LUCKY PETERSON

LE BLUES EN HÉRITAGE

PAR ROMAIN GROSMAN

Trop jeune pour partir, Lucky Peterson est mort dimanche 17 mai à Dallas, à l’âge de 55 ans, des suites d’un AVC.

L’une de nos premières rencontres marquantes avec le bluesman remonte à 1993. Lucky Peterson signé par PolyGram (les Gitanes Jazz Productions) – lorsque la major enregistrait (sous la direction de Jean-Philippe Allard) les légendes du jazz et du blues Joe Henderson, Abbey Lincoln, Shirley Horn, Randy Weston, Johnny Copeland… -, venait présenter I’m Ready, son premier enregistrement de portée internationale, la veille d’un live mémorable en première partie de James Brown, à Bercy.

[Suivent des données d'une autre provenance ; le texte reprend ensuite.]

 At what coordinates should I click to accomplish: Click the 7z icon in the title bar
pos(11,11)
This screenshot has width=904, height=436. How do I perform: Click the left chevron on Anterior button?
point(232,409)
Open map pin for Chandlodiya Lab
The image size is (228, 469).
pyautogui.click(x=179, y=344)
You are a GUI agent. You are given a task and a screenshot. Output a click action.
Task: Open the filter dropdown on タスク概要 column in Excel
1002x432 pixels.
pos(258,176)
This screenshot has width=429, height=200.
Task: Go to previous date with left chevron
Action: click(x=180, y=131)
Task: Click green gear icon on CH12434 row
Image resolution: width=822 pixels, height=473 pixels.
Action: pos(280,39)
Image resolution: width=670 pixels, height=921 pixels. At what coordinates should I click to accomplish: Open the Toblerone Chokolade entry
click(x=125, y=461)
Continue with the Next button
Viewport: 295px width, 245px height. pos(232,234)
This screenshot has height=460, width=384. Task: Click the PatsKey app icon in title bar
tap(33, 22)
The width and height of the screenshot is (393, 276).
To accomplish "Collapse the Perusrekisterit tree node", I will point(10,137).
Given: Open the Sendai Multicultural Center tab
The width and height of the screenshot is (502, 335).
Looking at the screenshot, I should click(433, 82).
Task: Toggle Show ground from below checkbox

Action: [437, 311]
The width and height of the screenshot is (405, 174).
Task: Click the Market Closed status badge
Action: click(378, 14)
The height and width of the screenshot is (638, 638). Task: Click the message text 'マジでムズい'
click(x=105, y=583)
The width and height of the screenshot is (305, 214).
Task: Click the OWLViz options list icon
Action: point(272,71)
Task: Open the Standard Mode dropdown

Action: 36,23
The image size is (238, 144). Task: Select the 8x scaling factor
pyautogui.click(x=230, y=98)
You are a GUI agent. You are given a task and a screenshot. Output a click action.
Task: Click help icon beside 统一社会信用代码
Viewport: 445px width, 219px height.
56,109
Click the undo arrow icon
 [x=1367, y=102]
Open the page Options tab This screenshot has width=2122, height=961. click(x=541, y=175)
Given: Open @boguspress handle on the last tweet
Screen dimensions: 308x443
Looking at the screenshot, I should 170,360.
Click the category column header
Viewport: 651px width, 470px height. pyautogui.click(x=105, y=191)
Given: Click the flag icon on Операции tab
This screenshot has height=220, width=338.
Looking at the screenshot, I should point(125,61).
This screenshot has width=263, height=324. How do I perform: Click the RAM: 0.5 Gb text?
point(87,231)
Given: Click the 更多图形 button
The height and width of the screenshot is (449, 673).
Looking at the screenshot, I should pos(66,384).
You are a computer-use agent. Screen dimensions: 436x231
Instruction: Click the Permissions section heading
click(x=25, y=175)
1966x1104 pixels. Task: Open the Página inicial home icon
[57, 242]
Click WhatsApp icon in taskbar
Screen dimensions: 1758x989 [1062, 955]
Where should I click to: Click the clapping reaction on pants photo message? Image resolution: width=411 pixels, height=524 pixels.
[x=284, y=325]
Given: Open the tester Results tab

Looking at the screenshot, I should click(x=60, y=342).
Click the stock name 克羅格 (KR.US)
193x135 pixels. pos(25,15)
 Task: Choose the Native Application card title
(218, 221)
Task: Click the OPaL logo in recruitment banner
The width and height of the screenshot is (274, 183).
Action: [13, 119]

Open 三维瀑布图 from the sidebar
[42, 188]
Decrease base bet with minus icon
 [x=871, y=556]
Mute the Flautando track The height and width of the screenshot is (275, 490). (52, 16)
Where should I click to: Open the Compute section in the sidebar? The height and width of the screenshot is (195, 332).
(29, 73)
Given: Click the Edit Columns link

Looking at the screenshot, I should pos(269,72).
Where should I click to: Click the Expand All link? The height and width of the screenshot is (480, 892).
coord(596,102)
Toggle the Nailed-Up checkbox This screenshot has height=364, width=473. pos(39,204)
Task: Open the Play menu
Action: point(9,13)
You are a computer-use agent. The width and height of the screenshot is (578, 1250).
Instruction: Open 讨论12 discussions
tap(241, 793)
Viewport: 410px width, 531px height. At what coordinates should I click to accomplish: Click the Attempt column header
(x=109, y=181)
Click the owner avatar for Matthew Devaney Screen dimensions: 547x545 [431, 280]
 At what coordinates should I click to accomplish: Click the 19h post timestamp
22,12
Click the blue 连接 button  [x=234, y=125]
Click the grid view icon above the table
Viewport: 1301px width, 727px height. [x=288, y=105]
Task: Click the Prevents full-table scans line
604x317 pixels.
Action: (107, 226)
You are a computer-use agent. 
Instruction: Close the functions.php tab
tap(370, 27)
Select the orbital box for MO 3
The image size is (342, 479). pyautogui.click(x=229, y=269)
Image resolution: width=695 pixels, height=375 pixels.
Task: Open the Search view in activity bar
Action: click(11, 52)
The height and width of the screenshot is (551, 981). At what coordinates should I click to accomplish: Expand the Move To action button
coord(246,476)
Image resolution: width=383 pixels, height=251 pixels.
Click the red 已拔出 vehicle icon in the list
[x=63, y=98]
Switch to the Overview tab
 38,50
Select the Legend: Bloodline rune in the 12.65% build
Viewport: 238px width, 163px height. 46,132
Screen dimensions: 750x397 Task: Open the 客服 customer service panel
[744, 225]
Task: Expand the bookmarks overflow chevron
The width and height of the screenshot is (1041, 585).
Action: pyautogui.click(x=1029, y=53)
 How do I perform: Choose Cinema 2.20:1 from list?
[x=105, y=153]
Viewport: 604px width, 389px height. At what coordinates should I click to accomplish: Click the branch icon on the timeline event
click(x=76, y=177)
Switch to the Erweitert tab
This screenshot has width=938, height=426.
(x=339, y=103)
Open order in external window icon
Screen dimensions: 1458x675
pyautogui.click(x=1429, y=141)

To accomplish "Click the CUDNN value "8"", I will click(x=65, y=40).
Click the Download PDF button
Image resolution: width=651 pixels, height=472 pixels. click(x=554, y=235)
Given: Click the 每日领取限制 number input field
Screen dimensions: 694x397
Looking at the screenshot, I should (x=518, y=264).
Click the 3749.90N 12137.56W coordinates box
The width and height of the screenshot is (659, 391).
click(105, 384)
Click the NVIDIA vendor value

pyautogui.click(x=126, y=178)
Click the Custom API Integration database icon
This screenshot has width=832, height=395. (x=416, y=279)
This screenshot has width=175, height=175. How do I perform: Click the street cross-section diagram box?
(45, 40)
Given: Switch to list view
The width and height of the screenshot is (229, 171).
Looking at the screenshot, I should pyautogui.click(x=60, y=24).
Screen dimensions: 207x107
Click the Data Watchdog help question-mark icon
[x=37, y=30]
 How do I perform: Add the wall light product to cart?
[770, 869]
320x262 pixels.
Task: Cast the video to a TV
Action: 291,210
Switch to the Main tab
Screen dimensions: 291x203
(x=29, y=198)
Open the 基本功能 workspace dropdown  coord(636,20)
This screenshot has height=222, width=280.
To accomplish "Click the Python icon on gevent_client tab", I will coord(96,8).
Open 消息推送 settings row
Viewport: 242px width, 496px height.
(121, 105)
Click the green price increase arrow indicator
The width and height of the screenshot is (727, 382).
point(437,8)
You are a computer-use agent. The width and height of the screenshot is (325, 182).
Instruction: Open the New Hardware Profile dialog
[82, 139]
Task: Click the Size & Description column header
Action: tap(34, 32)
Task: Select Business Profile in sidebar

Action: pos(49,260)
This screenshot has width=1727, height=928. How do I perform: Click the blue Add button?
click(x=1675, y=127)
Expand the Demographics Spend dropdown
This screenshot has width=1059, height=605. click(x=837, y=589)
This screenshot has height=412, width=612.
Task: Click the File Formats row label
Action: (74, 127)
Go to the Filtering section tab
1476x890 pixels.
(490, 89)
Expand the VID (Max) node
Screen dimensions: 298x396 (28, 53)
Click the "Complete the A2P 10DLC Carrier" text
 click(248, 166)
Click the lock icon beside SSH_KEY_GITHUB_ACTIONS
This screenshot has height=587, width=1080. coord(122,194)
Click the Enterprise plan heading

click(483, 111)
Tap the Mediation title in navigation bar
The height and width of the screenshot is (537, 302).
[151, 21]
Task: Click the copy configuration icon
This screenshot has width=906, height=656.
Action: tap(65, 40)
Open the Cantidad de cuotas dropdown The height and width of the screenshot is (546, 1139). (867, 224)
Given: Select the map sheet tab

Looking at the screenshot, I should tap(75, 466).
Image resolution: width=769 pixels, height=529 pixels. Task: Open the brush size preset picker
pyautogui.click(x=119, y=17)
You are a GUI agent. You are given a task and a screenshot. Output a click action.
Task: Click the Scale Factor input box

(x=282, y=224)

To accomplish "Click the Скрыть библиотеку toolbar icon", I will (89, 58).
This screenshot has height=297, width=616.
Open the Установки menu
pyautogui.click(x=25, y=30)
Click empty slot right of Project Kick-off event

Fluet, dans un survêtement bariolé, pas du tout effrayé par la perspective d’«ouvrir» pour le Godfather, le jeune homme pas encore trentenaire, avait déjà pas mal roulé sa bosse.

Enfant de la balle, il trainait dans les pattes des légendes du blues qui se produisaient au Governor’s Inn, le club de son père James, à Buffalo. Petit prodige, des premières vidéos le montrent jouant de l’orgue dans des shows télévisés à seulement sept ans ! Sideman auprès de Willie Dixon, Little Milton, Bobby « Blue » Bland, Otis Rush ou Etta James, Lucky Peterson a déjà fait ses armes comme les anciens, sur scène comme en studio (avec quelques albums notables, Lucky Strikes ! en 1989, ou Triple Play en 1990 pour Alligator) et sa performance tonitruante ce soir-là devant un POPB sidéré confirme le métier et l’étoffe du jeune bluesman.

La suite, les albums pour Verve, Dreyfus, les concerts et tournées en France où il était l’une des incarnations de la relève du genre (avec Kenny Neal, Melvin Taylor, Joe Louis Walker, avant les Eric Bibb, Keb Mo’, Gary Clark Jr.), lui avaient valu la reconnaissance et la sympathie fidèle du public hexagonal.

Passionné de soul et de funk, il passa en notre compagnie, dans les années 90, après une séance de présentation dans une Fnac parisienne, une bonne partie de son après-midi à se choisir une cinquantaine de classiques de Cameo, de Roger, du Gap Band… C’était encore l’âge d’or du cd et Lucky Peterson rêvait d’enregistrer un album dans une veine plus groove.

Rattrapé par des problèmes d’addiction, qu’il avouait sans détours et pensait avoir surmonté grâce au soutien de sa femme Tamara, ses sessions et lives récents, routiniers, n’étaient plus aussi tranchants. Apparemment affaibli, il tire donc sa révérence bien trop tôt et avec lui s’éteint un des derniers enfants du blues électrique urbain, aussi doué à la guitare qu’à l’orgue, un vrai showman, généreux et authentique.